Record set START

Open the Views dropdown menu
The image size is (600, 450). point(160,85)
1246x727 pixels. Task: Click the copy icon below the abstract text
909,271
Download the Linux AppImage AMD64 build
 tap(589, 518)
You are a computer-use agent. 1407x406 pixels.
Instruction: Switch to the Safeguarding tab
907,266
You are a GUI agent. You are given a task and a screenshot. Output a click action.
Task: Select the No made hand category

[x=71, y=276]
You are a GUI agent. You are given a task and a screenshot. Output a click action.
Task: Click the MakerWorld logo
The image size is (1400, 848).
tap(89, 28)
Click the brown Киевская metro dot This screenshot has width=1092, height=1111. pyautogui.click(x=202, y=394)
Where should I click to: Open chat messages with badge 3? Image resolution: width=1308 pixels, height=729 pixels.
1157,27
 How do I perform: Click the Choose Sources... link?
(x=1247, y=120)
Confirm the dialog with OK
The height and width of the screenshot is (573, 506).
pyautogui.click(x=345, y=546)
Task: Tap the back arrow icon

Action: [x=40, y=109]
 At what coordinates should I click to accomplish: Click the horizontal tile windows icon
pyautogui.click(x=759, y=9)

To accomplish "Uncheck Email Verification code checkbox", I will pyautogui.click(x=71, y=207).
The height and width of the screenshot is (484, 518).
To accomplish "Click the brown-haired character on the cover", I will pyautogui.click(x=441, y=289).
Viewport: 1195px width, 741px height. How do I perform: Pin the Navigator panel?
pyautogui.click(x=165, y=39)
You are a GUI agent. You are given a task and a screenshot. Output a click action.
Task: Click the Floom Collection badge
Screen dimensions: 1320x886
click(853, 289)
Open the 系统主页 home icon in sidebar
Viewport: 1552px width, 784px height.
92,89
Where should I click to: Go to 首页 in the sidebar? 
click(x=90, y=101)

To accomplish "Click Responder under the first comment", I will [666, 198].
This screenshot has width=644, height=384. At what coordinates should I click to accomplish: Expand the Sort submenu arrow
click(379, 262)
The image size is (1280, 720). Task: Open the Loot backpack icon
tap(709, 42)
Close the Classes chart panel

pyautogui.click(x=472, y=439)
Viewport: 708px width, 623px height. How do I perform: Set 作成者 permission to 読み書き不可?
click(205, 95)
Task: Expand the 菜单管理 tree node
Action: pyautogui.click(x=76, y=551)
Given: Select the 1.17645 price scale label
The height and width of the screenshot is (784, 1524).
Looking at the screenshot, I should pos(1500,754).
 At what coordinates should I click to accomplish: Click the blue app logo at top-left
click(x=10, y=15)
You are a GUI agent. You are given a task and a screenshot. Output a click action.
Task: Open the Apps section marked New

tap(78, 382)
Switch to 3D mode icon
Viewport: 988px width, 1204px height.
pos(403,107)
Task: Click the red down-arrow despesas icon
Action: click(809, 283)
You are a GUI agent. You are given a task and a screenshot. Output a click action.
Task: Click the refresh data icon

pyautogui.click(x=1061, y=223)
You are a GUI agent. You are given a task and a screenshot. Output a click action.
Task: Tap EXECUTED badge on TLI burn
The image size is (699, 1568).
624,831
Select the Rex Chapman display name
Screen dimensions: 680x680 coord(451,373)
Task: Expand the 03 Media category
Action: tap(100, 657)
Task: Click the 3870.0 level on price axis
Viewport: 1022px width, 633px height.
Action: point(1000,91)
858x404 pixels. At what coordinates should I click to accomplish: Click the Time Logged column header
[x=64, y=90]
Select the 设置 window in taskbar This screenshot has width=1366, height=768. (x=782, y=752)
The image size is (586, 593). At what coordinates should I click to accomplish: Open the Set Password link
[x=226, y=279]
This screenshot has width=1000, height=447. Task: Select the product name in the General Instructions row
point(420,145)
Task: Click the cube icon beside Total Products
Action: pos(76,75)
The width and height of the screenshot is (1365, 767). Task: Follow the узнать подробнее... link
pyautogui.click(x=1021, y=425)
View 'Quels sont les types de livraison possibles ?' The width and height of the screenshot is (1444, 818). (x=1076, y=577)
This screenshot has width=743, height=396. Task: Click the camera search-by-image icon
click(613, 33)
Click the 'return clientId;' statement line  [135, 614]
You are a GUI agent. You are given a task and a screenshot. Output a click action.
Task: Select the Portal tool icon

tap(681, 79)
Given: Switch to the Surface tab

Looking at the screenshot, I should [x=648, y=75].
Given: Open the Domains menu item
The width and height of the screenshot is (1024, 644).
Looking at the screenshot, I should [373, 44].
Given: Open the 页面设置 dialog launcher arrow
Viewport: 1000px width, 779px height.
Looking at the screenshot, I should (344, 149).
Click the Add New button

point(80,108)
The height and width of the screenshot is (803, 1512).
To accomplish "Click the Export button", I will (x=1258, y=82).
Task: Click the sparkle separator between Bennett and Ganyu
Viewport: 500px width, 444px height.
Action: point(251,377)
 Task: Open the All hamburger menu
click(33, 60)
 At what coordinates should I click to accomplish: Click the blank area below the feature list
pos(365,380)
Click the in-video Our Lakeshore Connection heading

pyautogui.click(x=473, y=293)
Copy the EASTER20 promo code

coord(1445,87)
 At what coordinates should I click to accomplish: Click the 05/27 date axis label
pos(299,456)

Record set END

The answer is each line in which the word "brown" occurs, copied from the material above.

Expected answer =>
Click the brown Киевская metro dot This screenshot has width=1092, height=1111. pyautogui.click(x=202, y=394)
To accomplish "Click the brown-haired character on the cover", I will pyautogui.click(x=441, y=289).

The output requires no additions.